Une "conférence des métiers de l'accompagnement" et un effort attendu des départements
Plus inattendue est la troisième mesure, avec l'annonce d'une "conférence des métiers de l'accompagnement social et médicosocial". Celle-ci se tiendra avant le 15 janvier prochain et, comme son intitulé l'indique, débordera le seul champ du handicap. Elle associera l'Etat, les départements "largement financeurs du secteur", et les partenaires sociaux. Précision qui ne devrait pas échapper à l'ADF (Assemblée des départements de France) : "Il est attendu qu'ils engagent des négociations dans la branche de l'action sanitaire et sociale (comme cela a été fait dans la branche de l'aide à domicile), afin de rapprocher et moderniser les conditions de carrières de ces professionnels, qui aujourd'hui ne sont pas favorables à l'attractivité de ces métiers". Avec toutefois l'annonce d'une "carotte" : "Si chacun fait preuve de responsabilité dans les attributions qui sont les siennes, l'Etat sera prêt à engager des moyens nouveaux pour être au rendez-vous du niveau d'ambition qu'exigent ces professionnels". On peut y voir l'annonce d'un possible partage du surcroît de dépenses, comme cela a été fait pour le secteur de l'aide à domicile (voir notre article du 8 septembre 2021).

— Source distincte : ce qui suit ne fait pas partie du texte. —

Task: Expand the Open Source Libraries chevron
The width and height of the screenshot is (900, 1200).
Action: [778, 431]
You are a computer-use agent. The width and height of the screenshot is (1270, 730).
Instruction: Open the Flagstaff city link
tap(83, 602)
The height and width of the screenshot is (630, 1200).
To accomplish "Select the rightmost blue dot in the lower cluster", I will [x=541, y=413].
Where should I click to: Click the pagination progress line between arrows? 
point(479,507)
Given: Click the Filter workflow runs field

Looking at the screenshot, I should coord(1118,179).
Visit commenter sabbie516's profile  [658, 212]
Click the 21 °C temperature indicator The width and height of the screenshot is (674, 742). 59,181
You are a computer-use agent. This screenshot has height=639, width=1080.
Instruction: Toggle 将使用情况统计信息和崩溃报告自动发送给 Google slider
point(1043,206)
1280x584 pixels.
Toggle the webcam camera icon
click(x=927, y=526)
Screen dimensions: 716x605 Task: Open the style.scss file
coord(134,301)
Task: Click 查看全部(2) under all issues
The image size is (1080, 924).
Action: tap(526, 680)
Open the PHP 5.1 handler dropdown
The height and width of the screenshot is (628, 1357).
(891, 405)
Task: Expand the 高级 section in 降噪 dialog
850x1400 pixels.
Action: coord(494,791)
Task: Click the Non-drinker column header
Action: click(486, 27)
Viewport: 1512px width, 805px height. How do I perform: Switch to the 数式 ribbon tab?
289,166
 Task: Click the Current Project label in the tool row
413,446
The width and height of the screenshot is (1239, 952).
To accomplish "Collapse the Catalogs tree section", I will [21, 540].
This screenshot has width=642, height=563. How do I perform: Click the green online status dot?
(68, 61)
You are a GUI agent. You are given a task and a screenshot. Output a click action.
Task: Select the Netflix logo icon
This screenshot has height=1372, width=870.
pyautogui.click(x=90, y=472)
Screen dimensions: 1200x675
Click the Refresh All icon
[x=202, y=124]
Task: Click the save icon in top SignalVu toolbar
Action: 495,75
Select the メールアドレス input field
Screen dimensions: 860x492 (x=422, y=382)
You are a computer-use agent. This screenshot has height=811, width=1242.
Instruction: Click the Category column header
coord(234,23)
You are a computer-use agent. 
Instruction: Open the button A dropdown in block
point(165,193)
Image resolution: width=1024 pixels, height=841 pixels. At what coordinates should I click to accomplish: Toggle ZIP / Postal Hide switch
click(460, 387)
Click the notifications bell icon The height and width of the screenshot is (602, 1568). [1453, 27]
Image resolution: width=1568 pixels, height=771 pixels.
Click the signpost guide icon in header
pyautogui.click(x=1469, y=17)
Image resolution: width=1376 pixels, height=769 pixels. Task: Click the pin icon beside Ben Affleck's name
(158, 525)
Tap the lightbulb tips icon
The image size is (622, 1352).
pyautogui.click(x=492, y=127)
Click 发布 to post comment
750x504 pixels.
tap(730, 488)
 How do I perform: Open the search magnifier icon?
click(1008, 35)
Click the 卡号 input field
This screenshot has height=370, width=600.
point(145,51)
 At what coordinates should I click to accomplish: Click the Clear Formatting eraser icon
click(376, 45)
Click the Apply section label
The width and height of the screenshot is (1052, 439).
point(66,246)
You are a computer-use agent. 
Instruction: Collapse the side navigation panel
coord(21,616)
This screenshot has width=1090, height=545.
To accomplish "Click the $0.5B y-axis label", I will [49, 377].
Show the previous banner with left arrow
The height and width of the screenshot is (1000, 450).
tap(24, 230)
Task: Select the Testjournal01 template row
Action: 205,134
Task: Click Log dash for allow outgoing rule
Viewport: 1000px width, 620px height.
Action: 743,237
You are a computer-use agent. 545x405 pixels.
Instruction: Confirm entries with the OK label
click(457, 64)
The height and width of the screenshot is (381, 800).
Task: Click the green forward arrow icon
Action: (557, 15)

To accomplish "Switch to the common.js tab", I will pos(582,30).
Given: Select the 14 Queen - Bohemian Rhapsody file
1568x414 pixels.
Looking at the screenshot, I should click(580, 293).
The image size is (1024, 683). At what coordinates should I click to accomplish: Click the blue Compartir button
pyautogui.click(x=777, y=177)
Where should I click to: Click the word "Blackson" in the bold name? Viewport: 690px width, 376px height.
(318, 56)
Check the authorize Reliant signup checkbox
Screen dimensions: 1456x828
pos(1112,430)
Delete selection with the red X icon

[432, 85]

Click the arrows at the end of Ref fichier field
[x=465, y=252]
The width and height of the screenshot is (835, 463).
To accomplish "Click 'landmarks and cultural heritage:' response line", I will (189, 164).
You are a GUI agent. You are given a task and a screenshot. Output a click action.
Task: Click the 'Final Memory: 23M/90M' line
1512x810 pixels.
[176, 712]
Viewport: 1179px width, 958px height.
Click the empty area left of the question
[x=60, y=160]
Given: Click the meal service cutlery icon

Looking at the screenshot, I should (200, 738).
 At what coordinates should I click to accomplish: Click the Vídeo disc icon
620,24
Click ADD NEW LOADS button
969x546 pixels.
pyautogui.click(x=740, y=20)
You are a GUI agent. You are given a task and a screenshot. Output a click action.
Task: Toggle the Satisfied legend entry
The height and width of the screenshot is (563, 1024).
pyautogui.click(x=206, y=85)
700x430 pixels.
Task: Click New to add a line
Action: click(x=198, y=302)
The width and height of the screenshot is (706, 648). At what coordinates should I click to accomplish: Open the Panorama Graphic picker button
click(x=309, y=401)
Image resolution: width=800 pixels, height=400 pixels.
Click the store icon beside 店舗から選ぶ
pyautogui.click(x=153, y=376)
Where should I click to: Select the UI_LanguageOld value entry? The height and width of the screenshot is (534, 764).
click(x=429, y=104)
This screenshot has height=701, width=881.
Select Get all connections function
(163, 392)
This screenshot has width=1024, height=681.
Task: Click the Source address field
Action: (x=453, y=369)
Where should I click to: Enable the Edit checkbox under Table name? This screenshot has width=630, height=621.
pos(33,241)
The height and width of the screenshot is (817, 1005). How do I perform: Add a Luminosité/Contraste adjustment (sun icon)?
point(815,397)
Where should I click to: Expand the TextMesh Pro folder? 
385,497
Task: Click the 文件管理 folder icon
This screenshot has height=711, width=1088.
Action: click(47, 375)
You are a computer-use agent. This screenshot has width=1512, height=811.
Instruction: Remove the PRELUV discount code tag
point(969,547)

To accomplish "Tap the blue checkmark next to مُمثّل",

Enfin, la dernière mesure consiste en la désignation de Denis Piveteau – conseiller d'Etat, premier directeur de la CNSA de 2005 à 2008, ancien secrétaire général des ministères sociaux et auteur du rapport "Zéro sans solution" sur la prise en charge de toutes les situations de handicap –, en vue de mener "une réflexion plus globale pour accompagner et redonner des perspectives aux professionnels des établissements et des services médico-sociaux, après l'épreuve de la crise [...]". Lors de son allocution, le Premier ministre a indiqué que ce travail devrait contribuer à alimenter la future conférence des métiers annoncée par le Premier ministre.